# WHAT TO WORK ON
Continue the passage below on enterprise network operations costs, picking up right after its last sentence.

# EXTRACT PROVIDED
################

Operations costs, opex. Nobody likes it, not enterprises and not operators. Would they spend more on equipment, on modernizing or changing their networks to reduce it? Sure, but with a caveat I’m sure you’ll recognize. Enterprises are happy to spend to reduce opex, if the result creates a reduction that lets them hit their traditional project target rate of return. Is that possible? Here’s the way 42 enterprises who ran all the numbers answered it.
We have to start with how much money is on the table. Let’s say that the enterprise capex budget for a given period is assigned the value 1.00. Our group of enterprises say that on this scale, their netops budget is 0.19, but only roughly half of this (0.09, to be precise) is the hands-off sort of thing that insightful operations software could impact. Would they push a project to eliminate a cost that’s only nine percent of their capex? Sure, but obviously they’d not spend a lot to get to that. Enterprises say that they’d probably not increase their capex by more than 4%, in fact, which isn’t going to warm many vendor hearts, particularly when they’d expect a good chunk of that increase would be taken up by the cost of whatever new tool was needed.

################

# DATA SUPPLIED
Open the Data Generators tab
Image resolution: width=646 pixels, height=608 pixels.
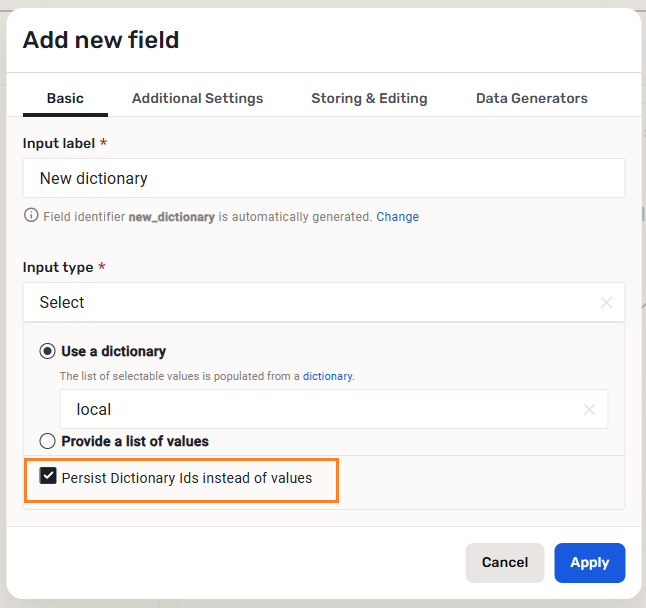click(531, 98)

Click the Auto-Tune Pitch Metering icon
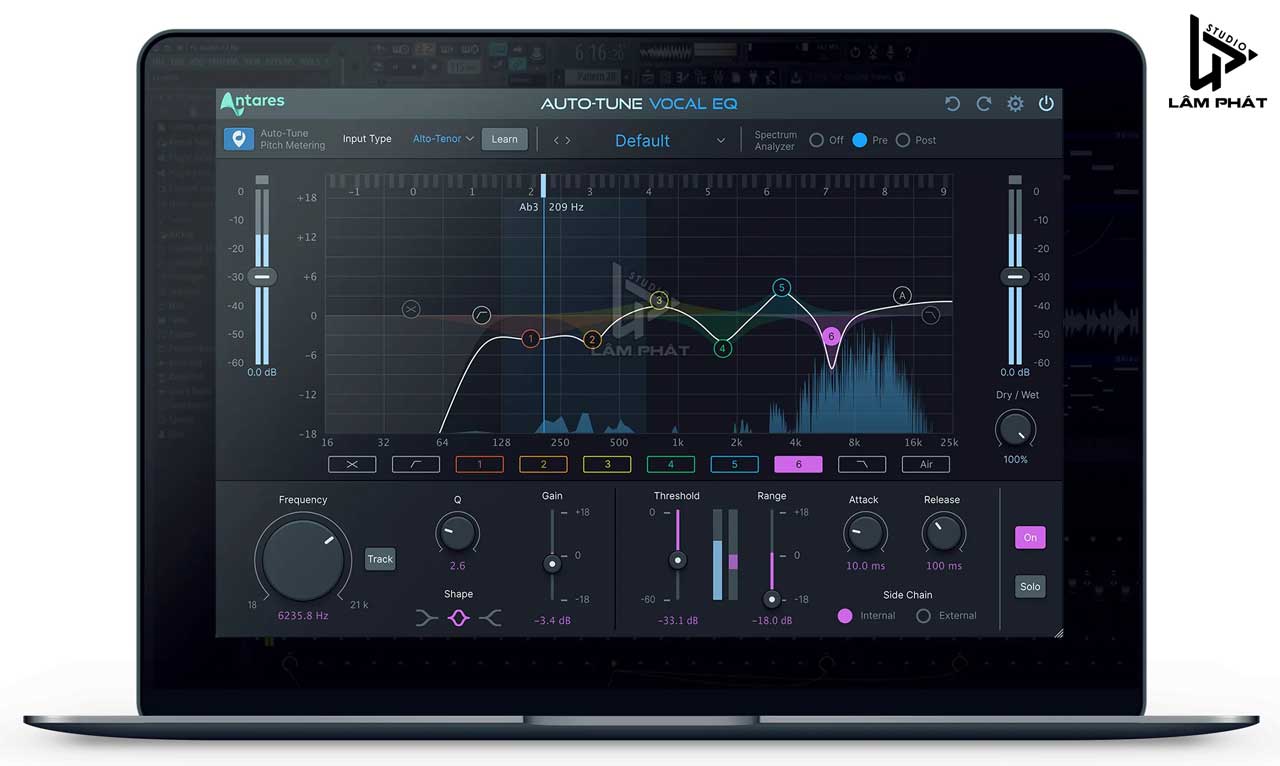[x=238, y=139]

################

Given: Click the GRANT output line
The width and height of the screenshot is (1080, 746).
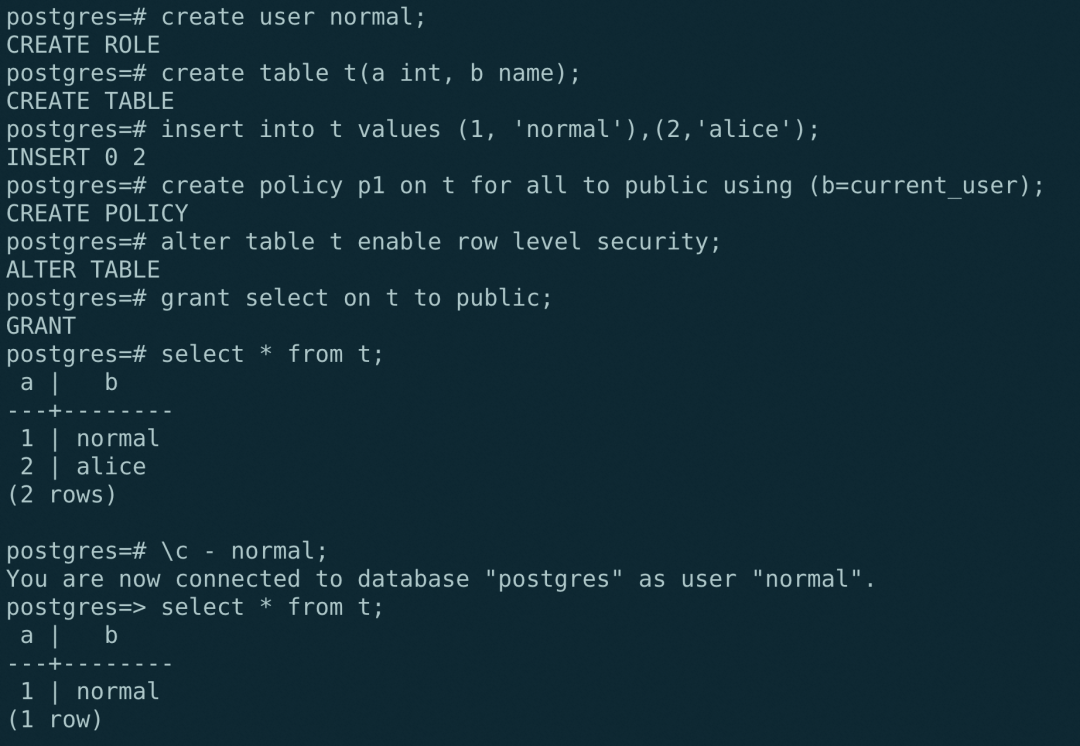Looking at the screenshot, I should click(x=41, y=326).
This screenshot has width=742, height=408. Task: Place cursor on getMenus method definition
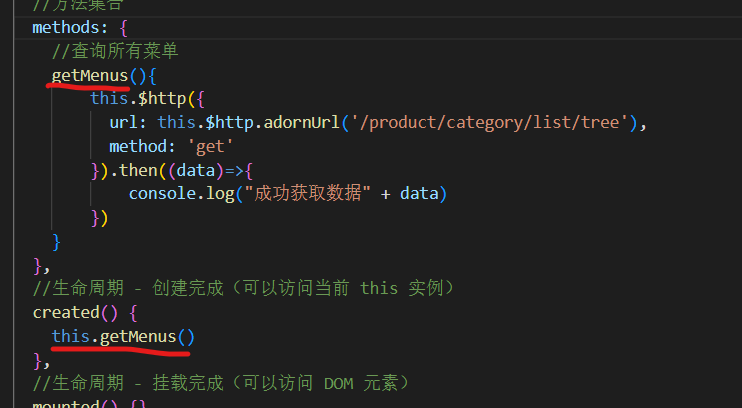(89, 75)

################

# TASK OUTPUT
What would give them a bigger pie? The answer is to go beyond basic network opex, which is the typical FCAPS (fault, configuration, accounting, performance, security) stuff. Step up to sustaining user QoE and you have a bigger set of benefits, including the always-popular-if-somewhat-suppositional ones like “better productivity”, “improved sales”, and “customer satisfaction”. So what our group of 42 think is needed is an AI mission that aims at application QoE, and that has to start with what’s come to be known as “full-stack observability”.
When someone finds their application is sluggish or unavailable, there are any number of things that could be wrong. Their own device might have a problem, with hardware or software. The device connectivity might be at fault, meaning its LAN. The application might have a cloud/Internet component that’s twitchy, and the Internet itself might be having one of its days. It could be the corporate network, which means maybe an MPLS VPN, SD-WAN, and the data center network. Or hosting servers, platform software, and the application. It might be several things in combination. Spending to improve the company network part of this doesn’t come even close to addressing the whole QoE picture, so you can’t take the risk of saying it will when you write your project justification. Visibility needs to be complete, and needs to take you down the path to prevention or remediation.
This group of enterprises said that, on the average, the total portion of the budget for QoE assurance that’s made up of human cost would be 0.24 on our scale, which is six times what they say they spend on netops alone. That’s a pie big enough to justify some spending, and that’s the average. The range is from 0.16 to 0.39, so there are some verticals that would have almost ten times as big a pie to address network, observability, and assurance enhancements as netops alone could provide.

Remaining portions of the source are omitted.